Singlet oxygen is the major species participating in the induction of DNA strand breakage and 8‐hydroxydeoxyguanosine adduct by lead acetate

To investigate DNA damage induced by Pb 2+ and its prevention by scavengers, we determined DNA strand breakage and the formation of 8‐hydroxydeoxyguanosine (8‐OHdG) in DNA using plasmid relaxation assay and HPLC with electrochemical detection, respectively. Lead acetate induced DNA strand breakage in 10 mM of Hepes buffer, pH 6.8, in a time‐ and dose‐dependent manner.
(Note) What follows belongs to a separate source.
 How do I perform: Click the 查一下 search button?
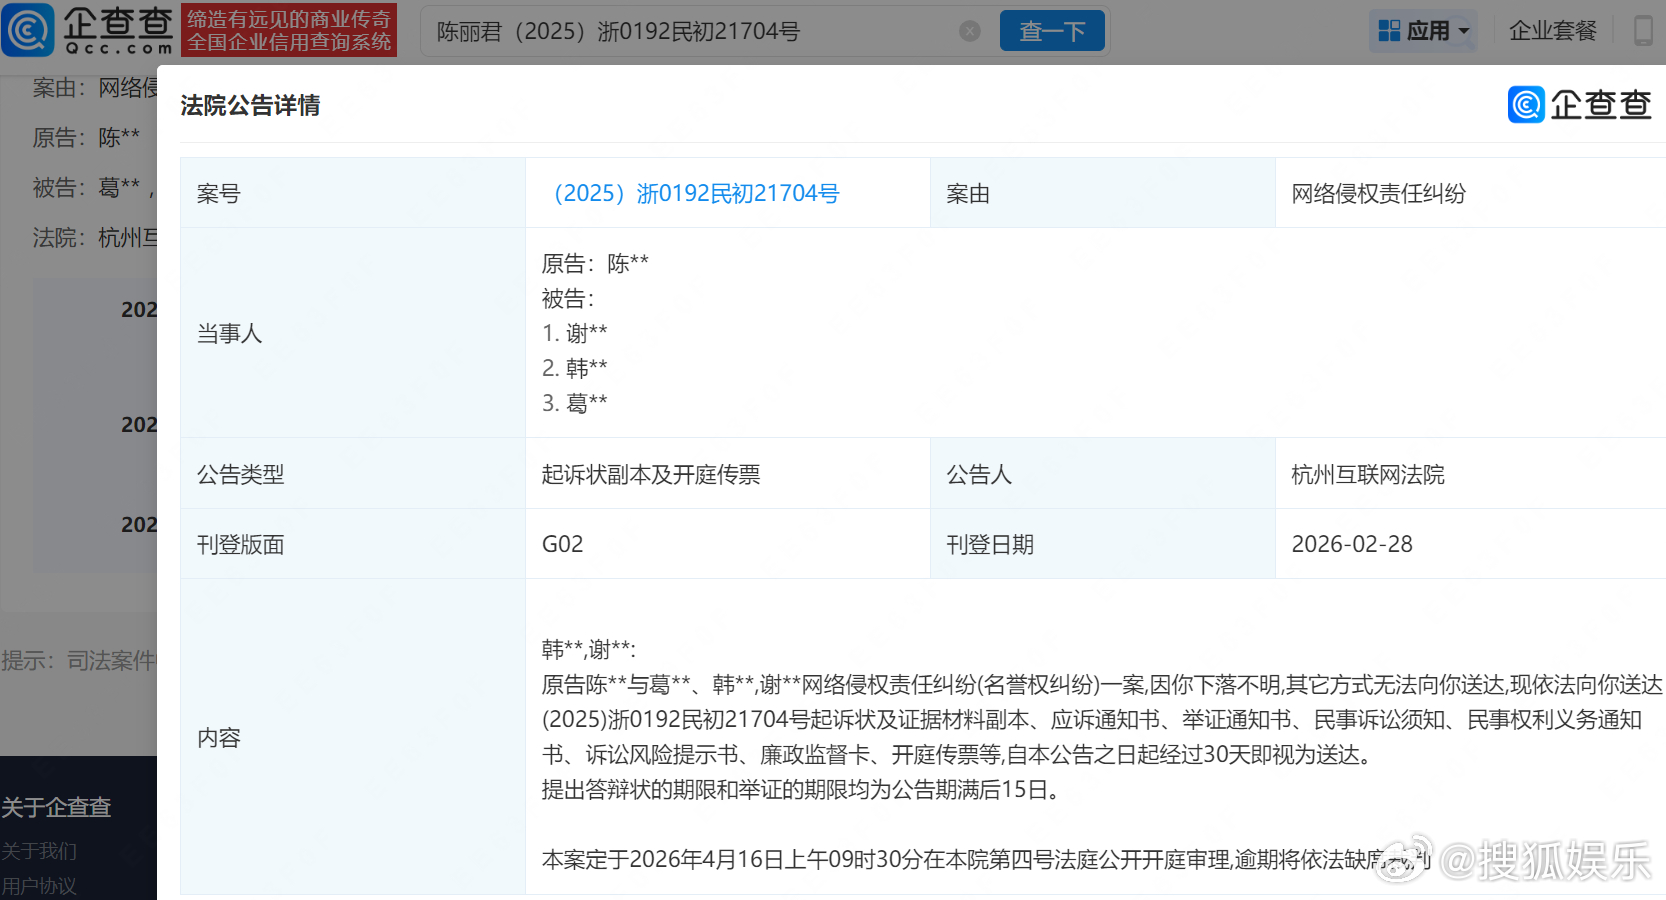click(x=1052, y=31)
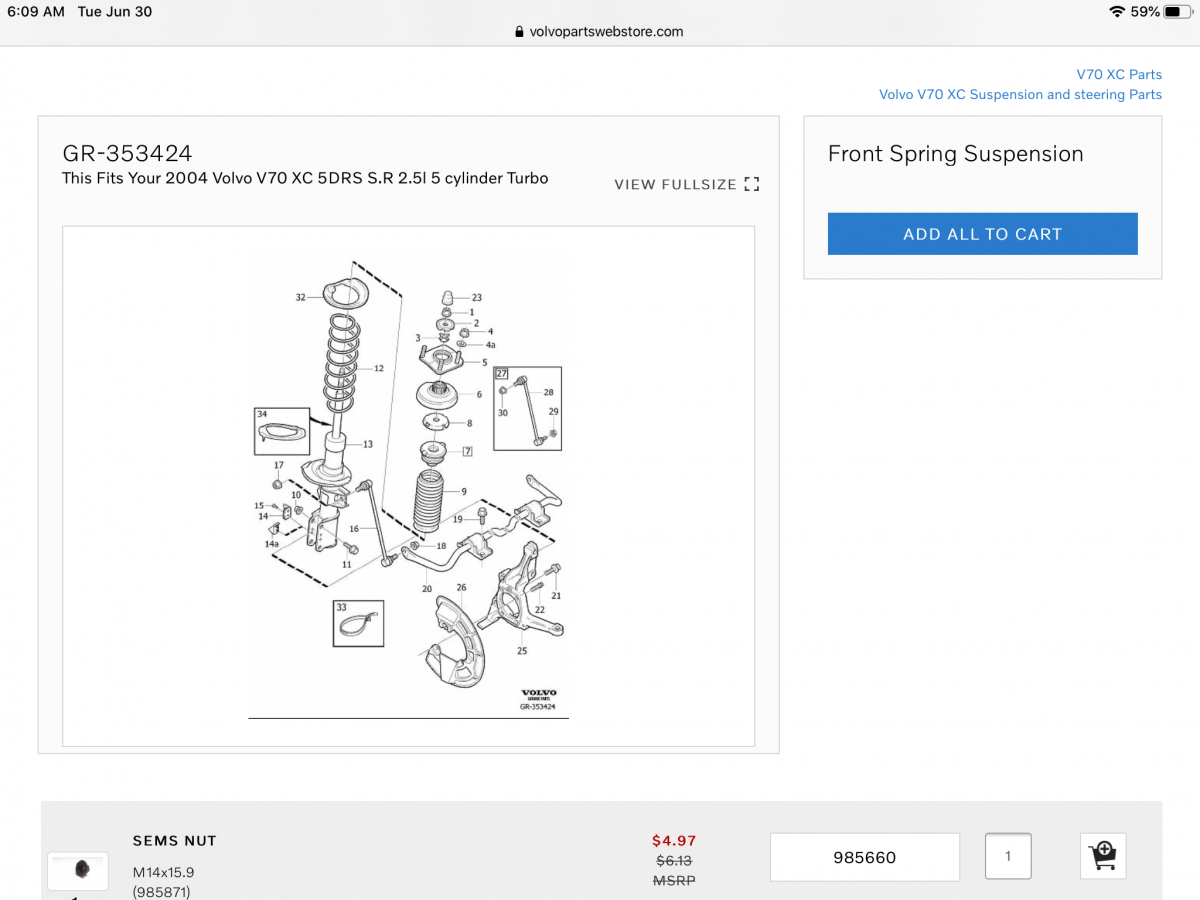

Compared with lead, zinc acetate did not significantly induce DNA breakage. The singlet oxygen scavengers NaN 3 and 2,2,6,6‐tetramethyl‐4‐piperidone (TEMP) inhibited lead‐induced DNA breakage more efficiently than the hydroxyl radical scavengers mannitol and DMPO. Deuterium oxide (D 2 O), a singlet oxygen enhancer, potentiated lead‐induced DNA breakage. At low ratios to Pb 2+ , NADPH, glutathione, and 2‐mercaptoethanol enhanced lead‐induced DNA breakage, whereas high ratios of these agents protected it. Catalase and superoxide dismutase (SOD) did not protect DNA breaks induced by Pb 2+ . Lead‐induced DNA breakage was markedly enhanced by H 2 O 2 , and this induction was inhibited by NaN 3 , TEMP, EDTA, catalase, BSA, and glutathione. In contrast, mannitol and SOD potentiated Pb 2+ /H 2 O 2 ‐induced DNA breaks. The results indicate that singlet oxygen, lead, and H 2 O 2 are all involved in the reaction system, whereas hydroxyl radical and superoxide did not. Lead could cause a small amount of 8‐OHdG formation in calf thymus DNA and dose‐dependently induced the formation of this adduct in the presence of H 2 O 2 . Singlet oxygen scavengers were more effective than hydroxyl radical scavengers in protection from lead/H 2 O 2 ‐induced 8‐OHdG adducts. Taken together, these results suggest that lead may induce DNA damage through a Fenton‐like reaction and that singlet oxygen is the principal species involved. Environ. Mol. Mutagen. 33:194–201, 1999 © 1999 Wiley‐Liss, Inc.